LncRNA LINC00961 regulates endothelial‑mesenchymal transition via the PTEN‑PI3K‑AKT pathway.

Abstract

The long noncoding RNA LINC00961 plays a crucial role in cancer and cardiovascular diseases. In the present study, the role and underlying mechanism of LINC00961 in endothelial-mesenchymal transition (EndMT) induced by transforming growth factor beta (TGF-β), was investigated. Human cardiac microvascular endothelial cells were transfected with LV-LINC00961 or short hairpin LINC00961 plasmids to overexpress or knock down LINC00961 in the cells, respectively.
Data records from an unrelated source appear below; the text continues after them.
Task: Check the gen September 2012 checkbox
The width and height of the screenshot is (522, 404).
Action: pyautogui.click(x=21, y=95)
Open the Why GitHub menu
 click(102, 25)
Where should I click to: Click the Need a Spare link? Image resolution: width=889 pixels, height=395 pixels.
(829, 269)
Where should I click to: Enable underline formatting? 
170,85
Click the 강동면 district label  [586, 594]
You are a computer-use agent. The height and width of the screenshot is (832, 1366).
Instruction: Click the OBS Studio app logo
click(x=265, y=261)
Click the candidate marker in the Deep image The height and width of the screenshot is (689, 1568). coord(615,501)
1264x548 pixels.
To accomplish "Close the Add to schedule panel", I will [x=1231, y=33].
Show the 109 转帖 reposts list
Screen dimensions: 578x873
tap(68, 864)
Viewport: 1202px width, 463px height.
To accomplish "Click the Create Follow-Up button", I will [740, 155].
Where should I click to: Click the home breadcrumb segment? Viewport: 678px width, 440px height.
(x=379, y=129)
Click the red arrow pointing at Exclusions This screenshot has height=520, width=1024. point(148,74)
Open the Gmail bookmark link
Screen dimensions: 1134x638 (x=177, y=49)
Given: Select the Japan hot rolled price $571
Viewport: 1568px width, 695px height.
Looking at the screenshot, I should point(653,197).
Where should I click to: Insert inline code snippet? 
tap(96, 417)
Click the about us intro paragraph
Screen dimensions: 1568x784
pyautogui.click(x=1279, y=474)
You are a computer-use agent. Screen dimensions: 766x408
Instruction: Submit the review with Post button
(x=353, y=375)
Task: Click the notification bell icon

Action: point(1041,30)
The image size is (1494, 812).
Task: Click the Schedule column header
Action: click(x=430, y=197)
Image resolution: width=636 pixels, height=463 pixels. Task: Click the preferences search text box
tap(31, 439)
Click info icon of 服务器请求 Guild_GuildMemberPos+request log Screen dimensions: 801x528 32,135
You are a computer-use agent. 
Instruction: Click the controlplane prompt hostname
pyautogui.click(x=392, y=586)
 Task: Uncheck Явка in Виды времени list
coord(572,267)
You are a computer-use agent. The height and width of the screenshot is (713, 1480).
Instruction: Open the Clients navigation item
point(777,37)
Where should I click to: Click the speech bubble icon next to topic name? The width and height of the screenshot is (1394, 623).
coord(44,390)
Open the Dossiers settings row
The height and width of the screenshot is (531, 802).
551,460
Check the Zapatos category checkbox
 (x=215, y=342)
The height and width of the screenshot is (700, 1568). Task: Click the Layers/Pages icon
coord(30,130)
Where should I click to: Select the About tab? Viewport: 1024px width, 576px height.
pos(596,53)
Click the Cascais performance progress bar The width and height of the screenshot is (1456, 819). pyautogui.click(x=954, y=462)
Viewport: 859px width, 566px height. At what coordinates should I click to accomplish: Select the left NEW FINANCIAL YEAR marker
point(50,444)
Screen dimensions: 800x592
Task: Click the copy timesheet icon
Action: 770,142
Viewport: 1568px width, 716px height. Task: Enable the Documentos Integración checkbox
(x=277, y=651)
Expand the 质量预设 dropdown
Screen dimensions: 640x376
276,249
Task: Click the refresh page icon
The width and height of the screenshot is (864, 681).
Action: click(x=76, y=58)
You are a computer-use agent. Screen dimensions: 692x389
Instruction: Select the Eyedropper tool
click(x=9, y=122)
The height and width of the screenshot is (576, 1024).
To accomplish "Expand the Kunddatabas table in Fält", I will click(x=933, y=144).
The cells were then exposed to TGF-β in serum-free medium for 48 h to induce EndMT. Flow cytometric analysis, Cell Counting Kit-8 assay and immunofluorescence staining were performed to examine the cell apoptosis rate, assess cell viability, and identify CD31+/α-SMA+ double-positive cells, respectively. Western blotting and reverse transcription- quantitative polymerase chain reaction were used to evaluate protein and mRNA expression, respectively. Injury to endothelial cells and EndMT was induced by TGF-β in a time-dependent manner. LINC00961 overexpression promoted injury and EndMT, whereas LINC00961 knockdown had the opposite effects. Knockdown of LINC00961 attenuated EndMT and injury to endothelial cells induced by TGF-β via the PTEN-PI3K-AKT pathway. Inhibition of LINC00961 expression may prevent the occurrence of EndMT-related cardiovascular diseases, such as myocardial fibrosis and heart failure. Therefore, LINC00961 shows potential as a therapeutic target for cardiovascular diseases.